Le seul problème que rencontre ce matraquage idéologique se résume en un seul mot : les faits sont têtus. Zemmour n’agite pas les peurs : la peur qu’éprouvent les Français est fondée sur le réel. Il n’y a pas de sentiment d’anxiété : l’anxiété est là, et se fonde sur le réel. Le drame de Montauban en apporte, si cela était nécessaire, une nouvelle preuve.

Dans la soirée du 29 octobre dernier, un ancien parachutiste est agressé par une demi-douzaine de racailles devant un restaurant de Montauban.
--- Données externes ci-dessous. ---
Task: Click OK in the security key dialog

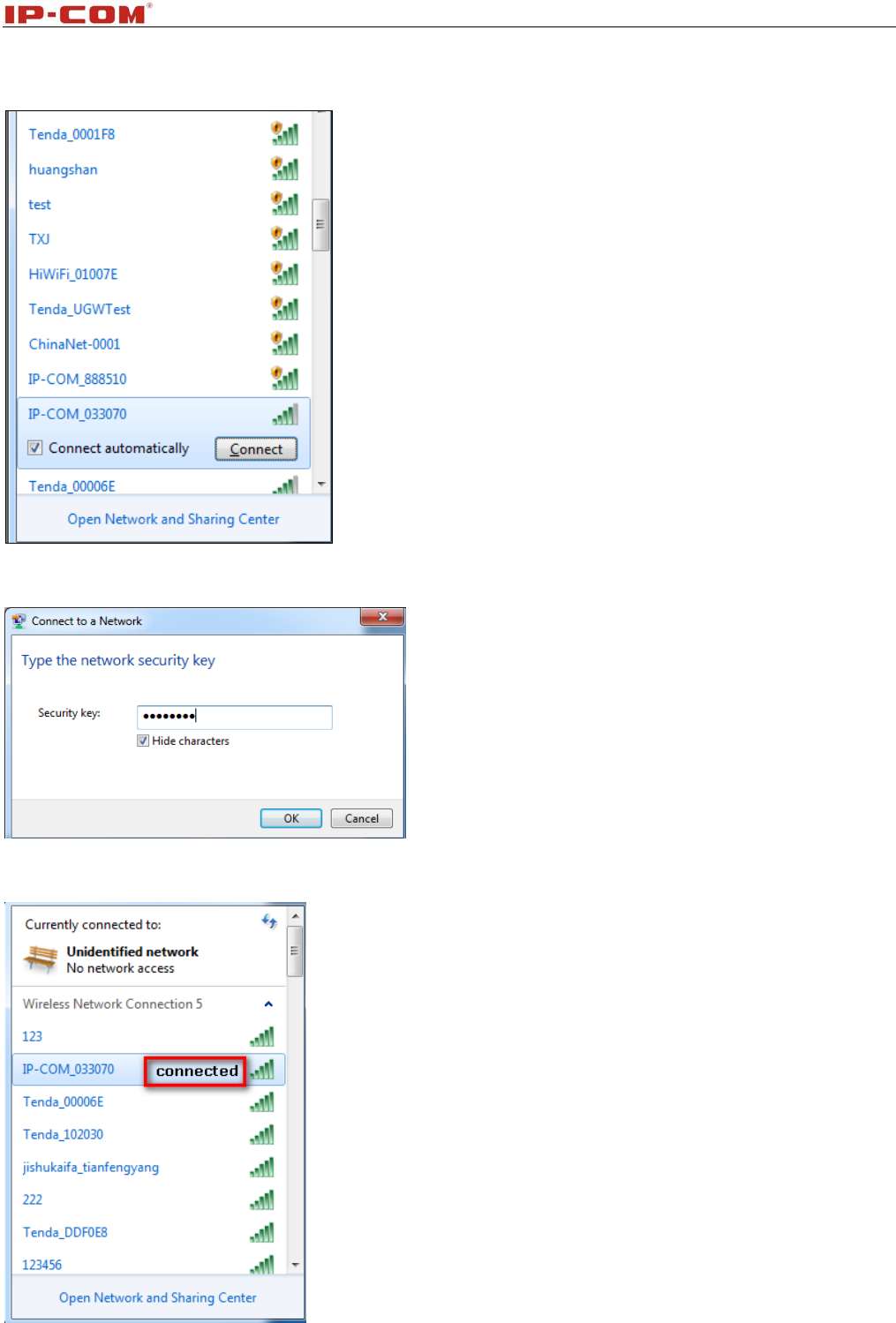Action: click(x=291, y=818)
Marié et père de deux enfants, cet ancien militaire avait été un soldat exemplaire, doté de très solides valeurs, et donnait manifestement toute satisfaction à son nouvel employeur. Quelques heures plus tard, il succombait à ses blessures, victime d’une violence ordinaire exercée par des assassins ordinaires,  appartenant peut-être à la communauté des gens du voyage, si l’on en croit les premières informations recueillies. Rien que de l’ordinaire, en quelque sorte.
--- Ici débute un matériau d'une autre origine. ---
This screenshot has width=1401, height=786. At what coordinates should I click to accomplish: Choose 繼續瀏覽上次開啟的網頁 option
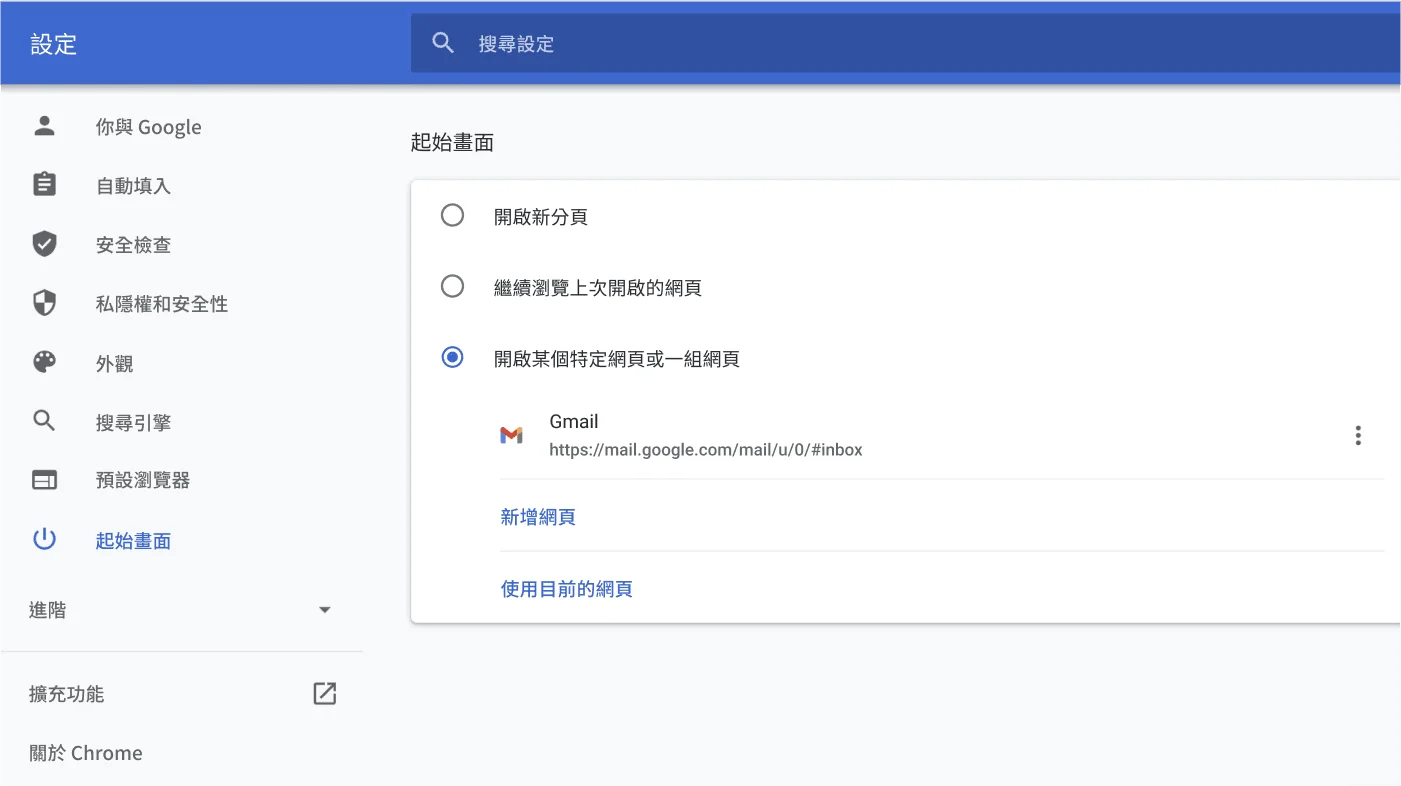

Au bénéfice de ces infâmes meurtriers : une France ouverte à tous vents, infiniment généreuse envers eux, dotée d’une justice qui leur est extrêmement favorable et d’une police totalement débordée par le déchaînement de leur violence. Au passif de cette nouvelle victime innocente : un passé de militaire, une vie familiale normale, un travail mené consciencieusement, une vie de « Français ordinaire », et, finalement, une vie exemplaire.
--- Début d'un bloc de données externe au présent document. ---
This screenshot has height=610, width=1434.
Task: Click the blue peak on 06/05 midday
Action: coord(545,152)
Les élections de 2022 peuvent et doivent « renverser la table » : tout doit être mis en œuvre pour réprimer avec la dernière sévérité cet épouvantable déchaînement de violence qui ne fait que croître, et pour protéger de la meilleure façon les Français innocents qui ne demandent qu’à vivre normalement. Si rien ne change en 2022, il n’est pas exclu que le peuple de France se réveille d’un seul coup. Et, pour paraphraser Alain Peyrefitte, nous pouvons conclure : quand le peuple s’éveillera, l’élite tremblera.